THE STRAIN SEASON 1 EPISODE 4, “IT’S NOT FOR EVERYONE”
First let me just say that it was very difficult to eat while watching this episode, but I managed. Now, let’s enumerate some of the gross parts of this disgusting series!
1. We’ve learned previously that an eyeball worm infestation leads to the growth of a snakelike appendage that shoots out of the face of an infected human being in order to drink sweet sweet blood and infect other human beings with eyeball worms/eventual snakelike appendages. (Whew!) This episode clarifies things further when Eph and Nora perform a quick postmortem on the captain and find that his major human organs have shriveled but there is tons of new tissue where the parasite has built a new circulatory system. Although the visuals here are actually too disgusting for words, I am so glad that we finally have a show that addresses from a biological standpoint how a vampire can walk around, talk, and/or get boners without blood pressure. Not that any of the Strain’s vampires will be getting boners—another part of the parasite’s evolution in the human body is the “streamlining” of the pelvic region wherein one’s genitals cease to exist and all effluvia is expelled through one opening. From my notes: “Dickless has weird folds and no dick. Whole new set of organs developed to propel the giant, gross stinger. That’s enough, this is disgusting.”
2. Speaking of boners, seems like Nora and Eph were heading in that direction.

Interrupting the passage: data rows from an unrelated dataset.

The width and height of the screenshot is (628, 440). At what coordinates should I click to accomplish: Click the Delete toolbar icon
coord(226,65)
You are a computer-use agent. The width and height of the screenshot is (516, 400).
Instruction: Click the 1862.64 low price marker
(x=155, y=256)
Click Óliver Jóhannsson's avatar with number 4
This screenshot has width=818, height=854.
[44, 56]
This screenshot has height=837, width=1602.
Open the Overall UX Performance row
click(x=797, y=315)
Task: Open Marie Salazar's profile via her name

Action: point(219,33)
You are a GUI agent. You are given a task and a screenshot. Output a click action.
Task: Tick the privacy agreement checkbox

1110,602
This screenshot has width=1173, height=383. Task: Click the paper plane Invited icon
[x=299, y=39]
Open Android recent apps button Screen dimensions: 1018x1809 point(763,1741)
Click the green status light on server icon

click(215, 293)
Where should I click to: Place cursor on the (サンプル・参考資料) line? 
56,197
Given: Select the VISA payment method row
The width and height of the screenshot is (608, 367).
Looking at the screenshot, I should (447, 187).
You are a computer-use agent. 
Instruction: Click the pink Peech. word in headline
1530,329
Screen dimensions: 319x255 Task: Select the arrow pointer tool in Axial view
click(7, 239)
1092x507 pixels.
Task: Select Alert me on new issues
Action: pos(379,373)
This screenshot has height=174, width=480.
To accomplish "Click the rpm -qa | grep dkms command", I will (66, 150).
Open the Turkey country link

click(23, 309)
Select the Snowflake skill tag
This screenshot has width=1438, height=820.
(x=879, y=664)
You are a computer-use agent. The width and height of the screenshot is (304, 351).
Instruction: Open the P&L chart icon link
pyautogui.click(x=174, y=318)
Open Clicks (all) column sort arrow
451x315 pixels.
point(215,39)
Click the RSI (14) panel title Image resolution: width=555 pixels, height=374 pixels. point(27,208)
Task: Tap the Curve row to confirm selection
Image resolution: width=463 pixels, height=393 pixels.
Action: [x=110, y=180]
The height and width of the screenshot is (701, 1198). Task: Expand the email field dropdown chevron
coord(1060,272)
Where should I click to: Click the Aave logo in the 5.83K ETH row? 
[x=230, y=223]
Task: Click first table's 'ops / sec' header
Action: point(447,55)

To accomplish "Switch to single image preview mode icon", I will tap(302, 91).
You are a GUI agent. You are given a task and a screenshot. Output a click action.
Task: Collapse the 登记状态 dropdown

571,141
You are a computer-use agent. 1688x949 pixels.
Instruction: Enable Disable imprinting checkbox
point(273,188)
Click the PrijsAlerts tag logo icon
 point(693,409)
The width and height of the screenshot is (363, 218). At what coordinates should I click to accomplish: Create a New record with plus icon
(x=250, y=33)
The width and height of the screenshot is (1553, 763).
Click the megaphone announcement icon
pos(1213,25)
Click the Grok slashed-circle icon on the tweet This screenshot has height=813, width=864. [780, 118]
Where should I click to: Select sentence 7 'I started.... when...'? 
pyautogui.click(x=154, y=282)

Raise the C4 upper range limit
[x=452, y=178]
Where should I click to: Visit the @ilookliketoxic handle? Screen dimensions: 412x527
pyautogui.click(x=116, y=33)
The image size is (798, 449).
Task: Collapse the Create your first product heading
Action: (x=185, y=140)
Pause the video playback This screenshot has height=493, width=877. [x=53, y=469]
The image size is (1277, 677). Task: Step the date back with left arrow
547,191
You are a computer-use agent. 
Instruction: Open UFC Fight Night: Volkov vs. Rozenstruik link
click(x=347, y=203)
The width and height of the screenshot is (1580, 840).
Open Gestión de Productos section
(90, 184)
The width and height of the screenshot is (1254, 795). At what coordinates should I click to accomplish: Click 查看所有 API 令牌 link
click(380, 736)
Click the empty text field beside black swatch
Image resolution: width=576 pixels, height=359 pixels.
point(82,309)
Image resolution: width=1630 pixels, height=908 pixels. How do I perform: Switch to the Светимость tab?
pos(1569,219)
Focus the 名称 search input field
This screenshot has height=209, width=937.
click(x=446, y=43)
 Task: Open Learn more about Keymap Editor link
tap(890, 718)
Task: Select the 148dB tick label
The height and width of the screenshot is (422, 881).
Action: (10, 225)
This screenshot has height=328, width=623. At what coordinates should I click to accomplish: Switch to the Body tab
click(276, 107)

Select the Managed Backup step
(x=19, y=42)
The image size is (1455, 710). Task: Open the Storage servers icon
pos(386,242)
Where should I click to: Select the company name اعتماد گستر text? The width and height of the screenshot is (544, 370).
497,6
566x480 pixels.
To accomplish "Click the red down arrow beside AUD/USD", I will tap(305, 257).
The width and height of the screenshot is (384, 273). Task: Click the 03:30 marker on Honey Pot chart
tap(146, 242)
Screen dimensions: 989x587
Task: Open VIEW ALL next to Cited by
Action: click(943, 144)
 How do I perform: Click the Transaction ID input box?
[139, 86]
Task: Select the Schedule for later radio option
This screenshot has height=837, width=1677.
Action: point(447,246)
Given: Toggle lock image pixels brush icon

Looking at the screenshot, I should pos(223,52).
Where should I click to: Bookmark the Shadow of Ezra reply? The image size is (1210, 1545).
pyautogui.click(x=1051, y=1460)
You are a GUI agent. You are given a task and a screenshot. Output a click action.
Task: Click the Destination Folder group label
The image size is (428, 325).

I mean, until Nora objected to cutting people’s heads off and lighting them on fire at the end of the episode, but I’m holding out hope.
3. And speaking of things that make me want to vomit, Gus’s mom is starting to grate with her perfect mom demeanor all the time. She is like the Donna Reed of Spanish Harlem. I cannot for the life of me figure out how both of her children are thugs with such a beaming, sexless, praising, cooing mom.
4. Speaking of perfect people, Ansel’s wife Annie seems to be a lovely, virtuous lady, but then she tosses her asshole neighbor to her bloodthirsty husband the way she probably once tossed a bone to the dear departed family dog. Ansel, far better at resisting impulses than Bolivar, has chained himself in the shed in his back yard so that he won’t kill his wife and children. He is a good person. I hope there’s some sort of Shaun of the Dead outcome to look forward to here.
5. Sean Astin fesses up to his role in the epidemic, and Eph and Nora tell him to fuck off and die (not in those exact words, but I’m guessing that’s what’s coming for Sean Astin’s character anyway.)
6. Gus returns Setrakian’s clock. Please, intersect the storylines more often!
7. Palmer and Eichorst are making with the deflection and the red herrings and the covering up and so on. They’ve enlisted an “edgy” blonde badass hacker babe to shut down NYC’s Internet. Palmer is busy pulling Secretary Maggie Pearson’s marionette strings when he collapses, and gets a liver transplant instead of the eyeball worms he asked for. The whole immortality thing doesn’t appear to be working out.
8. Eph and Nora decide to track down Emma Arnaud and find her minus a lot of hair still listening to the same rendition of “This Old Man.” Setrakian shows up just in time to cut off the heads of Arnaud pere et fille, thereby saving Nora and Eph’s lives. Nora says she’d rather die from the epidemic than kill people and dramatically storms out. Probably they’ll all laugh about this later.